Pare, respire e leia
Guia prático para manter uma vida saudável e positiva durante um recolhimento obrigatório em casa, segundo Filipa Jardim da Silva, psicóloga especialista em Psicologia Clínica e da Saúde e coach.
Connosco próprios
- Cuidar da forma como iniciamos o nosso dia, procurando reservar um momento para nos conectarmos connosco (exercícios de respiração, meditação, yoga), nutrirmos com qualidade o nosso corpo e perspetivarmos o nosso dia de modo consciente.
- Planear logo de manhã o que é prioritário e mais impactante dá-nos uma sensação de poder e de controlo.
- Manter rotinas diárias de cuidado com o rosto e o corpo, bem como nos vestirmos como se pudéssemos sair de casa, contribui para mantermos a nossa autoconfiança e autoestima.
Com o parceiro/parceira
- Sendo a convivência forçada sempre desafiante, vale a pena o casal definir momentos do dia para terem a sua privacidade, bem como poderem ocupar espaços diferentes da casa enquanto trabalham.
- Enquanto casal é uma boa prática perspetivarem o dia em conjunto, assegurando momentos para atividades profissionais, momentos individuais e momentos para lazer a dois.
- Os conflitos que já estiverem presentes naturalmente que se farão sentir.
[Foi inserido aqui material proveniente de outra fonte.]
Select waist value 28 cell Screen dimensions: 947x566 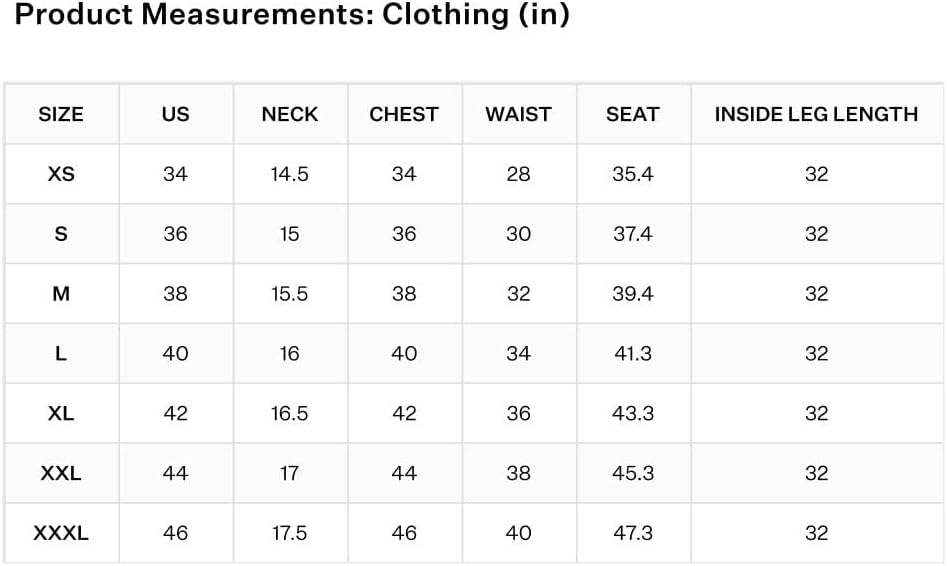click(519, 174)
Importa recordar as circunstâncias externas e procurar tornar este tempo produtivo para melhorar a relação.
Com os filhos
- Garantir que as crianças e jovens são envolvidos num planeamento diário é importante, criando momentos de estudo, momentos de brincadeira, momentos de socialização à distância com amigos e momentos em família, sem equipamentos eletrónicos.
- Envolver as crianças desde pequeninas na distribuição das tarefas domésticas é importante. As crianças não gostam de se sentir forçadas a cumprir com ordens muitas vezes imprevistas, mas se forem envolvidas num planeamento doméstico com possibilidade de escolha, tenderão a aderir mais.
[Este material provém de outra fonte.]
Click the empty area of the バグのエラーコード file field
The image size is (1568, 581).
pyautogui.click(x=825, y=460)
- Nesta fase desafiante para miúdos e graúdos, vale a pena assegurar momentos diários em que se possa falar sobre emoções e pensamentos, clarificar dúvidas e inquietações presentes, perspetivar com confiança o futuro.
Com amigos e família
- Isolamento não implica distanciamento, nem isolamento emocional. Este é um momento para se dar o melhor uso à tecnologia e mantermos partilhas e contactos com a nossa rede de suporte através de chamadas [telefónicas] e videoconferências.
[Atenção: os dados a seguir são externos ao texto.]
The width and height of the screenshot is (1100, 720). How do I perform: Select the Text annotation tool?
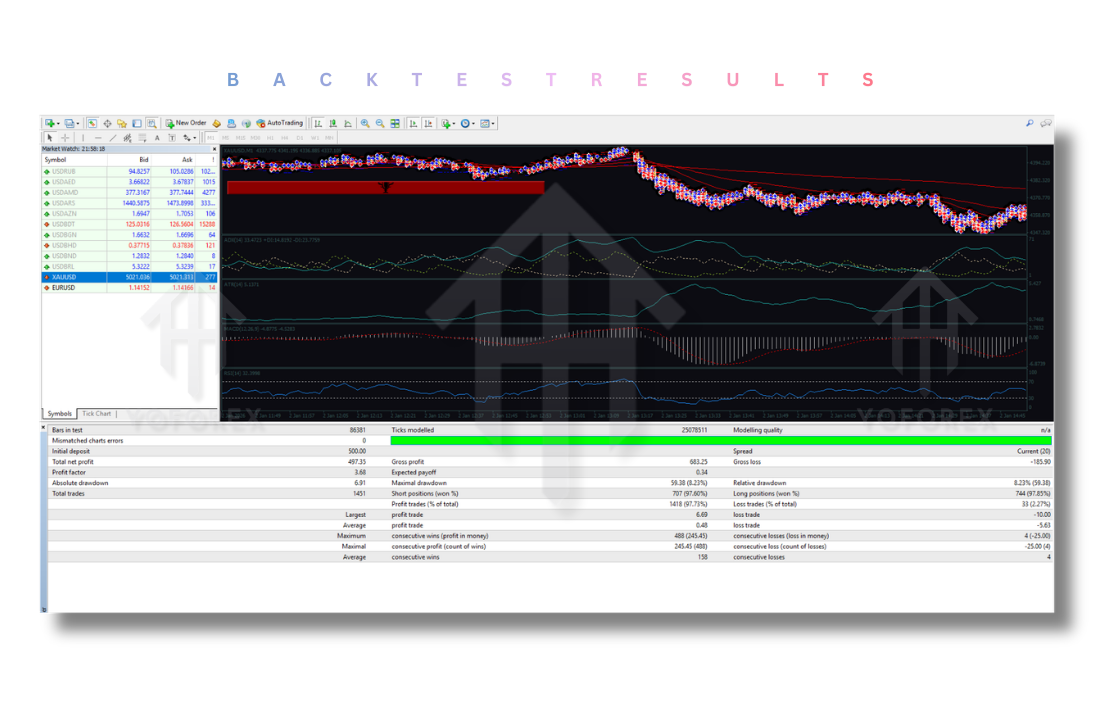coord(156,137)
- É possível manter refeições partilhadas com amigos e família através de um ecrã.
Com o trabalho
- Organizar o dia é fundamental, perspetivando blocos de tempo dedicados ao trabalho, bem como uma segmentação de tarefas por prioridade e impacto.
- Criar uma cadência em que a cada hora é feita uma breve pausa gera eficácia e produtividade.
- Criar um pequeno espaço de trabalho é organizador e potencia maiores níveis de concentração.